At Zoo Labs, a less-than-year-old nonprofit based out of a recording studio in West Oakland, a handful of heavy hitters from the tech and design worlds asked the question: What happens when you apply a business incubator model — like the well-founded training grounds that typically nurture Silicon Valley startups — to a band? The Zoo Labs Residency , a two-week, all-expenses-paid program for musicians, offers practical skill-building workshops, marketing training, mentorship, and studio time to bands who have a vision but haven't yet achieved a widespread reach.
"We started talking to musicians about their experiences and how they were managing their careers and accomplishing their projects, and it was really interesting to find that a lot of musicians and producers working in music are having very similar experiences to entrepreneurs in the startup world," says Anna Acquistapace, a designer who founded the program with Vinitha Watson, an ex-Googler (she opened Google's first satellite office in India) after the two met in California College of the Arts' Design Strategy MBA program. Music producer Dan Lawrence (whom — full disclosure — I've known since elementary school, at which time he wanted to be a music producer) brought his working knowledge of the local music industry to the team.

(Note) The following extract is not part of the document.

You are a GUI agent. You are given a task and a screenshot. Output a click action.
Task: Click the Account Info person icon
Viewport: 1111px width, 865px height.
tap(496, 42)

"With all of these changes in the [music] industry over the last 10 years, musicians have been forced to take way more control over their marketing channels," says Acquistapace. "They need to get their own fans, they need to bootstrap their own products in a similar to way to what startups do, whether that means funding albums or demos to pitch to a record label, reaching out to the media...they have to become entrepreneurs, out of necessity. From that, the idea of this artists' residency-meets-business-incubator or accelerator was born."
Thus far only one band, an Americana/roots four-piece called the Boston Boys , has completed the residency, participating in a series of workshops and recording sessions tailored specifically to their needs: They took a "sonic branding" class from Oakland producer Jumbo (whose credits include work with Blackalicious, Lyrics Born, and others), learned about music law, met with design professionals and leadership coaches. Meanwhile, recording engineer/producer Damien Lewis recorded the band live in the studio most days in sessions that ran from 2 in the afternoon until 2 in the morning; the two-week period culminates in a live show at the studio.

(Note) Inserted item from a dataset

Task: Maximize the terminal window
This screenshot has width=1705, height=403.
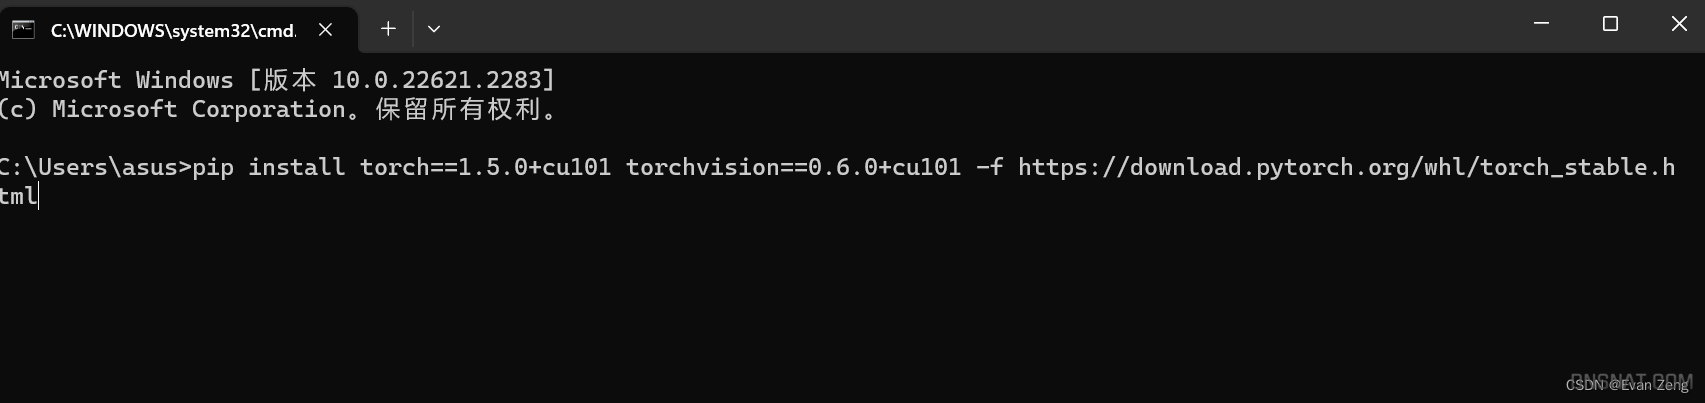Action: click(1610, 24)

In total, the program costs about $20,000 per session to run, with much of it underwritten by private investors from Silicon Valley who are simply interested in developing new models for the music industry. "If there's one thing that people are passionate across the board, it's music," says Acquistapace.'"I haven't really seen any other art form that crosses groups the same way."
(The application period for its March residency just closed, but look for new programming to launch in February; the Beat Lab, which will open next month, aims to be a combination recording studio/coworking space for musicians of all kinds: www.zoolabs.org )
And in, er, music/tech news of a much lower-tech variety: Tom Temprano, co-owner of Virgil's Sea Room in the Mission, announced this week that the bar, which occupies the space Nap's III left behind (both physically and in our hearts), will be bringing back the grand Nap's tradition of sloppy, gleeful karaoke  around the glow of a two-tone screen. Starting Jan. 23, every Thursday night at 9pm will find Nap himself back at home base, MCing the action, with songbooks and harmonicas in tow. Because technology will march forward — video may have killed the radio star — but drunken renditions of Salt 'n' Pepa's "Shoop"? Karaoke, my friends, is forever.